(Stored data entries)
[Start of section]

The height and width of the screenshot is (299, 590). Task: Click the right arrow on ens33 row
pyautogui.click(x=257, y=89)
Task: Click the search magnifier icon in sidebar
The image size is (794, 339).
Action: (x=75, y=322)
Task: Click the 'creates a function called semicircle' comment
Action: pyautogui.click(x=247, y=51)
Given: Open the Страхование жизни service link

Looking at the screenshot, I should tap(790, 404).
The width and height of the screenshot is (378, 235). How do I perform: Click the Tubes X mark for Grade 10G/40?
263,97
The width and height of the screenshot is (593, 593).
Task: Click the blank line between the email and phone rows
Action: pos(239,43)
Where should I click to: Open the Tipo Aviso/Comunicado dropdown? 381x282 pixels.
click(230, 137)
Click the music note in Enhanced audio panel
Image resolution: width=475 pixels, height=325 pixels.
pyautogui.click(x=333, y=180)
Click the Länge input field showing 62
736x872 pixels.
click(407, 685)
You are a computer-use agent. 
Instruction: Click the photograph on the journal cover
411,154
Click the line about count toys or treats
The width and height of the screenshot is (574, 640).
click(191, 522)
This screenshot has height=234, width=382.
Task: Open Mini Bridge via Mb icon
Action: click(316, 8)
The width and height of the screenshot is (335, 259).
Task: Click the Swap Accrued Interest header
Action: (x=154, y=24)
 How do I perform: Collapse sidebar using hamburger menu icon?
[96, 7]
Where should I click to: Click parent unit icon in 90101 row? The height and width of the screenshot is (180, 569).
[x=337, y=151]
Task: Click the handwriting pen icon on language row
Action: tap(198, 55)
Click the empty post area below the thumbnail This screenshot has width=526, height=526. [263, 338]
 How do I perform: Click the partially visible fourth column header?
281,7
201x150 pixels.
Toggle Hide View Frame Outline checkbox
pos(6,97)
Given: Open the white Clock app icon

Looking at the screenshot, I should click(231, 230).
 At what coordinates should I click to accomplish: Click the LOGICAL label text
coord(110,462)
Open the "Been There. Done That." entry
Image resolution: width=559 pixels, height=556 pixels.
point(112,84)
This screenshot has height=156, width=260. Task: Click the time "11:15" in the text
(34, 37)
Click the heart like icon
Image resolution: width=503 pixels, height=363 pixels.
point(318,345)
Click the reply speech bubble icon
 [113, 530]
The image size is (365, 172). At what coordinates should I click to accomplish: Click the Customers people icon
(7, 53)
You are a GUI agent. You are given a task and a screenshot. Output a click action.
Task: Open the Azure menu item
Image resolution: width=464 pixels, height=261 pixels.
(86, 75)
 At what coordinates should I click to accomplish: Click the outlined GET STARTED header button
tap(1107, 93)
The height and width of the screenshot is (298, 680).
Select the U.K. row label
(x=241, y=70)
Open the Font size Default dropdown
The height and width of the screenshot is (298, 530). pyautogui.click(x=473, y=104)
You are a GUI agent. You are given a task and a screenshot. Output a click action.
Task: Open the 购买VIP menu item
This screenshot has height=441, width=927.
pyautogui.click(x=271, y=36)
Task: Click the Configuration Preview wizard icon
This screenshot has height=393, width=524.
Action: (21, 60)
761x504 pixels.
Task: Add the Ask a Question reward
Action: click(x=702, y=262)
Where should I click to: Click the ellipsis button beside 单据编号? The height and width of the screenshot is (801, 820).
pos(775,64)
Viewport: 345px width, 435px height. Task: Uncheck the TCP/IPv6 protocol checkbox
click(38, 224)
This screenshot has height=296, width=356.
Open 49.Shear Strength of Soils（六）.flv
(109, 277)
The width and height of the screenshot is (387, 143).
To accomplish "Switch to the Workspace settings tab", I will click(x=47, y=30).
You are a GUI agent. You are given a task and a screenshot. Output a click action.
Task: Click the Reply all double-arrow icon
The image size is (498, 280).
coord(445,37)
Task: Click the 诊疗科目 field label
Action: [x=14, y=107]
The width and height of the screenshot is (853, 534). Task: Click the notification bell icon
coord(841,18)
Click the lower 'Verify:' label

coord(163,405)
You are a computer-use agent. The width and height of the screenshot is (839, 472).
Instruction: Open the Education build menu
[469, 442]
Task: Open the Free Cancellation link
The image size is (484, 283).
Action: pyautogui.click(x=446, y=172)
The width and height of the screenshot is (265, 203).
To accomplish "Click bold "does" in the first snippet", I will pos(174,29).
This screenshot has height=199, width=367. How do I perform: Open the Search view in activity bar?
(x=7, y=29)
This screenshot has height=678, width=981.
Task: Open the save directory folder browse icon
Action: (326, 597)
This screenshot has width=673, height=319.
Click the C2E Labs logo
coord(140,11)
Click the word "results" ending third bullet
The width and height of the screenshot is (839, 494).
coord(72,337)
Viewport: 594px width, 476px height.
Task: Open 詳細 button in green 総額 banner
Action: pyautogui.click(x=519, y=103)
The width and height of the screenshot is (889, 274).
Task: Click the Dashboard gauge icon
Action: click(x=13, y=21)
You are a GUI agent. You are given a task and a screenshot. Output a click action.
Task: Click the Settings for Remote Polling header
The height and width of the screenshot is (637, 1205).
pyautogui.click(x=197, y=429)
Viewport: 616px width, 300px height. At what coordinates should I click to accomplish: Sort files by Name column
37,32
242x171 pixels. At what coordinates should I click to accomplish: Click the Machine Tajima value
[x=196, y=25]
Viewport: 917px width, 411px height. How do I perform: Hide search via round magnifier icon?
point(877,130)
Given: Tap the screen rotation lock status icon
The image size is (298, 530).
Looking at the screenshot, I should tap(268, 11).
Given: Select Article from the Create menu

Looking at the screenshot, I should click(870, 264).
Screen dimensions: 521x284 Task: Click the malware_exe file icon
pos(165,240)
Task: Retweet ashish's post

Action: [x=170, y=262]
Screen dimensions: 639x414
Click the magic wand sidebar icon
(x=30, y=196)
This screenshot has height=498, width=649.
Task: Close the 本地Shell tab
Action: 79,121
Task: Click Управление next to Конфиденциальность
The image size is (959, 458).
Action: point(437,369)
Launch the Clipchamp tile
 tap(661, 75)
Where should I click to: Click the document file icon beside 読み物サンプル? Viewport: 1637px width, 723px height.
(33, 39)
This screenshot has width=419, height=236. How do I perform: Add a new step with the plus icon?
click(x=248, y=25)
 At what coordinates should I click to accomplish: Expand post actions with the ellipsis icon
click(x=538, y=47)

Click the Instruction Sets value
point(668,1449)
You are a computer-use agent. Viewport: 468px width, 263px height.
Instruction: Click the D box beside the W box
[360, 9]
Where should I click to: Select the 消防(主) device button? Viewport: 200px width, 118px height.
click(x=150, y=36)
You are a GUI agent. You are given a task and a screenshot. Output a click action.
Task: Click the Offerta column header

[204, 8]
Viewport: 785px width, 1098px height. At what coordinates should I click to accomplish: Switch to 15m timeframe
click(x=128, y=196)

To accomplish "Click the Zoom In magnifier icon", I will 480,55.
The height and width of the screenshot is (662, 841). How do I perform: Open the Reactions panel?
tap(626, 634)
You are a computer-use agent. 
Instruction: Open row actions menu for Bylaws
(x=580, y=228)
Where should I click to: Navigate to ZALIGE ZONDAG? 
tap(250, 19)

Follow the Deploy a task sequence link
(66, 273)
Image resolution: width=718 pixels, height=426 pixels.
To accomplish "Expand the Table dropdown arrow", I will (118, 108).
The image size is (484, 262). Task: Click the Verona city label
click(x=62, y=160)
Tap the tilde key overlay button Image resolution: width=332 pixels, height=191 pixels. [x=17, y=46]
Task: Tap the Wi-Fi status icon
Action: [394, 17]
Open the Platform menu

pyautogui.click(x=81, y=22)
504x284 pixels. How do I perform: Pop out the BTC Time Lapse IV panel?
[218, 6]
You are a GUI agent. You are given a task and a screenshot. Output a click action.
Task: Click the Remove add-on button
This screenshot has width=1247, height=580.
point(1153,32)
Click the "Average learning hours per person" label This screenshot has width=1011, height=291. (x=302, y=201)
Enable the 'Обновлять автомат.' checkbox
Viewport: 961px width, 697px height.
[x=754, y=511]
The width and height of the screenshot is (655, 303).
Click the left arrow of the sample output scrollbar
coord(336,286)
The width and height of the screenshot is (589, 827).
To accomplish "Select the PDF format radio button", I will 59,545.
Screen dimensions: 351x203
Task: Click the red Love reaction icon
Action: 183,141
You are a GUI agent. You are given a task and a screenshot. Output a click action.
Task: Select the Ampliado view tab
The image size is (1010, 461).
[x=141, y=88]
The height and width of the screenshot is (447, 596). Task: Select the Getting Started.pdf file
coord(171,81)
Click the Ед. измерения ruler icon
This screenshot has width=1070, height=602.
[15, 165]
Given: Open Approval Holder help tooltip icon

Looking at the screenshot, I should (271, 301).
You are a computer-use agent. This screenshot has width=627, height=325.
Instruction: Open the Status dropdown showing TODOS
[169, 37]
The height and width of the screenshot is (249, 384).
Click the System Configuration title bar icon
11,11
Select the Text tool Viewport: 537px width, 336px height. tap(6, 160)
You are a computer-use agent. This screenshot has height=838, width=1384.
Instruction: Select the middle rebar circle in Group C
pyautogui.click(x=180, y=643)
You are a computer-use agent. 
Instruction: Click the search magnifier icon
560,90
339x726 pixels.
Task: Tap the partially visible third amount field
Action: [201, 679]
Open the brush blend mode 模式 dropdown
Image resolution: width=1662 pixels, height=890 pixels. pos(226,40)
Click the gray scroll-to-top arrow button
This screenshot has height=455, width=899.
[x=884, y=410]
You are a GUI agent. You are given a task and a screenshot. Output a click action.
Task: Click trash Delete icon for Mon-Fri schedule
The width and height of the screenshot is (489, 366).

[End of section]

**THE PROBLEM**:
Could you restate word for word the lines above from the one containing "Given: Select Article from the Create menu" through the one containing "You are a computer-use agent. Viewport: 468px", both included, and nothing else?

**REPLY**:
Given: Select Article from the Create menu

Looking at the screenshot, I should click(870, 264).
Screen dimensions: 521x284 Task: Click the malware_exe file icon
pos(165,240)
Task: Retweet ashish's post

Action: [x=170, y=262]
Screen dimensions: 639x414
Click the magic wand sidebar icon
(x=30, y=196)
This screenshot has height=498, width=649.
Task: Close the 本地Shell tab
Action: 79,121
Task: Click Управление next to Конфиденциальность
The image size is (959, 458).
Action: point(437,369)
Launch the Clipchamp tile
 tap(661, 75)
Where should I click to: Click the document file icon beside 読み物サンプル? Viewport: 1637px width, 723px height.
(33, 39)
This screenshot has width=419, height=236. How do I perform: Add a new step with the plus icon?
click(x=248, y=25)
 At what coordinates should I click to accomplish: Expand post actions with the ellipsis icon
click(x=538, y=47)

Click the Instruction Sets value
point(668,1449)
You are a computer-use agent. Viewport: 468px width, 263px height.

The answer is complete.